Data records:

───

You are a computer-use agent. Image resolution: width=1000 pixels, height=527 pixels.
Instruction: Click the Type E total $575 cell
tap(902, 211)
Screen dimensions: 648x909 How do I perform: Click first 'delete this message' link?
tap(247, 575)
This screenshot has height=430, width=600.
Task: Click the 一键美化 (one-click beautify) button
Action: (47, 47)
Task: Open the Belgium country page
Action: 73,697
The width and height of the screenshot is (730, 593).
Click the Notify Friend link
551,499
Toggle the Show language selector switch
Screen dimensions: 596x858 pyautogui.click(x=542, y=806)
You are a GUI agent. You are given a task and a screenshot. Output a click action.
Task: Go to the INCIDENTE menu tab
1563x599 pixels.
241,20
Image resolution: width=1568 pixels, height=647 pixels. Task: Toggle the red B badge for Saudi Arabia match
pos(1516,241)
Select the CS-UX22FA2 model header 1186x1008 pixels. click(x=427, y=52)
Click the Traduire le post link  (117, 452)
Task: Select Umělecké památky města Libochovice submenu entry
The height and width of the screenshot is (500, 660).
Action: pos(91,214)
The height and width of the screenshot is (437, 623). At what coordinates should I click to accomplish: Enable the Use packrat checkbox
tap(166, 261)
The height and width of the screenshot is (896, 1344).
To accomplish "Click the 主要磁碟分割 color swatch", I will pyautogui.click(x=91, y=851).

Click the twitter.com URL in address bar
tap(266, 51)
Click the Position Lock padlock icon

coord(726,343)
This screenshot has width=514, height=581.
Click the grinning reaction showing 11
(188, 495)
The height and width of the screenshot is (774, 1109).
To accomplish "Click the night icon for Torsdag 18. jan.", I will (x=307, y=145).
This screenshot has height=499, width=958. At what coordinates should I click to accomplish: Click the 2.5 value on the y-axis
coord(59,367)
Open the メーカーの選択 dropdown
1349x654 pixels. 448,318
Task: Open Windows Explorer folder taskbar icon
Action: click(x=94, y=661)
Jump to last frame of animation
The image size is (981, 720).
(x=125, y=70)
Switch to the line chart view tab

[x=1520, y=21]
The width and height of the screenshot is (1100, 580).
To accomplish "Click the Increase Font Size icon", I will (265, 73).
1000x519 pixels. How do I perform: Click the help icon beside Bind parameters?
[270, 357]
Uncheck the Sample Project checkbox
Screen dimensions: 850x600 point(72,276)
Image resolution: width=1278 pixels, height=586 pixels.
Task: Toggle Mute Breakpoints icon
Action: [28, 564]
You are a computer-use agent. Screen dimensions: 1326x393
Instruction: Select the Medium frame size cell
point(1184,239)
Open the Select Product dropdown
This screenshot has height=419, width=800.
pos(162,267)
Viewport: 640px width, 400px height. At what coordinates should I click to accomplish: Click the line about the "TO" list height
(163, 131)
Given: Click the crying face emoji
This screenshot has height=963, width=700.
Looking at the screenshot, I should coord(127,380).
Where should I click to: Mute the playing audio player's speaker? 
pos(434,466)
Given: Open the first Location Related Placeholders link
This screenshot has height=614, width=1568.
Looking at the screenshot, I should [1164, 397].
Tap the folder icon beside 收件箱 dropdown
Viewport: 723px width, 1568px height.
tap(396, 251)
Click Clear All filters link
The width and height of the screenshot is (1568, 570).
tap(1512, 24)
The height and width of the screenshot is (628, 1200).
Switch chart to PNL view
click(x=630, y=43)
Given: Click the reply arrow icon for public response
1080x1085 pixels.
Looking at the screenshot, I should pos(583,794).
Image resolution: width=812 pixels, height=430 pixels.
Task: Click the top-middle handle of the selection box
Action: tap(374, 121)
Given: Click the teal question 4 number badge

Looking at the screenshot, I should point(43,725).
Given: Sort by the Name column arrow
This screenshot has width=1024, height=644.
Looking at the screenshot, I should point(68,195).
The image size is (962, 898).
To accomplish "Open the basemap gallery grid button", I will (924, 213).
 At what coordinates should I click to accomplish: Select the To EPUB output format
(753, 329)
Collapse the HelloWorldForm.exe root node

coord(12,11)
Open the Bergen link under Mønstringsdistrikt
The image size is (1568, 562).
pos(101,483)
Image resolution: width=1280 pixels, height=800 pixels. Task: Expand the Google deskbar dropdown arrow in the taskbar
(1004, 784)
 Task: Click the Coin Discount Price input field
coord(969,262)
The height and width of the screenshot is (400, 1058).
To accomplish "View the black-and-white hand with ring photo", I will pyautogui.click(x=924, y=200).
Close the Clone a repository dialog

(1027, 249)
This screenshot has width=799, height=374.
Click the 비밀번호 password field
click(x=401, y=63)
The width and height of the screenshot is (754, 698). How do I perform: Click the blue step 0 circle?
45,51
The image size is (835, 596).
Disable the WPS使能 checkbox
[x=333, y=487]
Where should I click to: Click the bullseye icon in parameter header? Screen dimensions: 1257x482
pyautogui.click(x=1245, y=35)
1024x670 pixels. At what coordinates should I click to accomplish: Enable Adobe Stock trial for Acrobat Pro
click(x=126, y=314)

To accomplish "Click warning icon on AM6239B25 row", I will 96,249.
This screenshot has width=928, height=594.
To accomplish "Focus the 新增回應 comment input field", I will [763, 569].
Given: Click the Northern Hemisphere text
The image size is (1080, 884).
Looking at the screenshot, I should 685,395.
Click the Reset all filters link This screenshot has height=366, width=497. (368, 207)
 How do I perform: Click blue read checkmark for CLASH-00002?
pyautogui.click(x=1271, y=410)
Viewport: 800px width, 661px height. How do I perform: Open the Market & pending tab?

───

→ **TASK**: Print all of the entries exactly as they appear.

→ **ANSWER TO THIS EXERCISE**:
You are a computer-use agent. Image resolution: width=1000 pixels, height=527 pixels.
Instruction: Click the Type E total $575 cell
tap(902, 211)
Screen dimensions: 648x909 How do I perform: Click first 'delete this message' link?
tap(247, 575)
This screenshot has height=430, width=600.
Task: Click the 一键美化 (one-click beautify) button
Action: (47, 47)
Task: Open the Belgium country page
Action: 73,697
The width and height of the screenshot is (730, 593).
Click the Notify Friend link
551,499
Toggle the Show language selector switch
Screen dimensions: 596x858 pyautogui.click(x=542, y=806)
You are a GUI agent. You are given a task and a screenshot. Output a click action.
Task: Go to the INCIDENTE menu tab
1563x599 pixels.
241,20
Image resolution: width=1568 pixels, height=647 pixels. Task: Toggle the red B badge for Saudi Arabia match
pos(1516,241)
Select the CS-UX22FA2 model header 1186x1008 pixels. click(x=427, y=52)
Click the Traduire le post link  (117, 452)
Task: Select Umělecké památky města Libochovice submenu entry
The height and width of the screenshot is (500, 660).
Action: pos(91,214)
The height and width of the screenshot is (437, 623). At what coordinates should I click to accomplish: Enable the Use packrat checkbox
tap(166, 261)
The height and width of the screenshot is (896, 1344).
To accomplish "Click the 主要磁碟分割 color swatch", I will pyautogui.click(x=91, y=851).

Click the twitter.com URL in address bar
tap(266, 51)
Click the Position Lock padlock icon

coord(726,343)
This screenshot has width=514, height=581.
Click the grinning reaction showing 11
(188, 495)
The height and width of the screenshot is (774, 1109).
To accomplish "Click the night icon for Torsdag 18. jan.", I will (x=307, y=145).
This screenshot has height=499, width=958. At what coordinates should I click to accomplish: Click the 2.5 value on the y-axis
coord(59,367)
Open the メーカーの選択 dropdown
1349x654 pixels. 448,318
Task: Open Windows Explorer folder taskbar icon
Action: click(x=94, y=661)
Jump to last frame of animation
The image size is (981, 720).
(x=125, y=70)
Switch to the line chart view tab

[x=1520, y=21]
The width and height of the screenshot is (1100, 580).
To accomplish "Click the Increase Font Size icon", I will (265, 73).
1000x519 pixels. How do I perform: Click the help icon beside Bind parameters?
[270, 357]
Uncheck the Sample Project checkbox
Screen dimensions: 850x600 point(72,276)
Image resolution: width=1278 pixels, height=586 pixels.
Task: Toggle Mute Breakpoints icon
Action: [28, 564]
You are a computer-use agent. Screen dimensions: 1326x393
Instruction: Select the Medium frame size cell
point(1184,239)
Open the Select Product dropdown
This screenshot has height=419, width=800.
pos(162,267)
Viewport: 640px width, 400px height. At what coordinates should I click to accomplish: Click the line about the "TO" list height
(163, 131)
Given: Click the crying face emoji
This screenshot has height=963, width=700.
Looking at the screenshot, I should coord(127,380).
Where should I click to: Mute the playing audio player's speaker? 
pos(434,466)
Given: Open the first Location Related Placeholders link
This screenshot has height=614, width=1568.
Looking at the screenshot, I should [1164, 397].
Tap the folder icon beside 收件箱 dropdown
Viewport: 723px width, 1568px height.
tap(396, 251)
Click Clear All filters link
The width and height of the screenshot is (1568, 570).
tap(1512, 24)
The height and width of the screenshot is (628, 1200).
Switch chart to PNL view
click(x=630, y=43)
Given: Click the reply arrow icon for public response
1080x1085 pixels.
Looking at the screenshot, I should pos(583,794).
Image resolution: width=812 pixels, height=430 pixels.
Task: Click the top-middle handle of the selection box
Action: tap(374, 121)
Given: Click the teal question 4 number badge

Looking at the screenshot, I should point(43,725).
Given: Sort by the Name column arrow
This screenshot has width=1024, height=644.
Looking at the screenshot, I should point(68,195).
The image size is (962, 898).
To accomplish "Open the basemap gallery grid button", I will (924, 213).
 At what coordinates should I click to accomplish: Select the To EPUB output format
(753, 329)
Collapse the HelloWorldForm.exe root node

coord(12,11)
Open the Bergen link under Mønstringsdistrikt
The image size is (1568, 562).
pos(101,483)
Image resolution: width=1280 pixels, height=800 pixels. Task: Expand the Google deskbar dropdown arrow in the taskbar
(1004, 784)
 Task: Click the Coin Discount Price input field
coord(969,262)
The height and width of the screenshot is (400, 1058).
To accomplish "View the black-and-white hand with ring photo", I will pyautogui.click(x=924, y=200).
Close the Clone a repository dialog

(1027, 249)
This screenshot has width=799, height=374.
Click the 비밀번호 password field
click(x=401, y=63)
The width and height of the screenshot is (754, 698). How do I perform: Click the blue step 0 circle?
45,51
The image size is (835, 596).
Disable the WPS使能 checkbox
[x=333, y=487]
Where should I click to: Click the bullseye icon in parameter header? Screen dimensions: 1257x482
pyautogui.click(x=1245, y=35)
1024x670 pixels. At what coordinates should I click to accomplish: Enable Adobe Stock trial for Acrobat Pro
click(x=126, y=314)

To accomplish "Click warning icon on AM6239B25 row", I will 96,249.
This screenshot has width=928, height=594.
To accomplish "Focus the 新增回應 comment input field", I will [763, 569].
Given: Click the Northern Hemisphere text
The image size is (1080, 884).
Looking at the screenshot, I should 685,395.
Click the Reset all filters link This screenshot has height=366, width=497. (368, 207)
 How do I perform: Click blue read checkmark for CLASH-00002?
pyautogui.click(x=1271, y=410)
Viewport: 800px width, 661px height. How do I perform: Open the Market & pending tab?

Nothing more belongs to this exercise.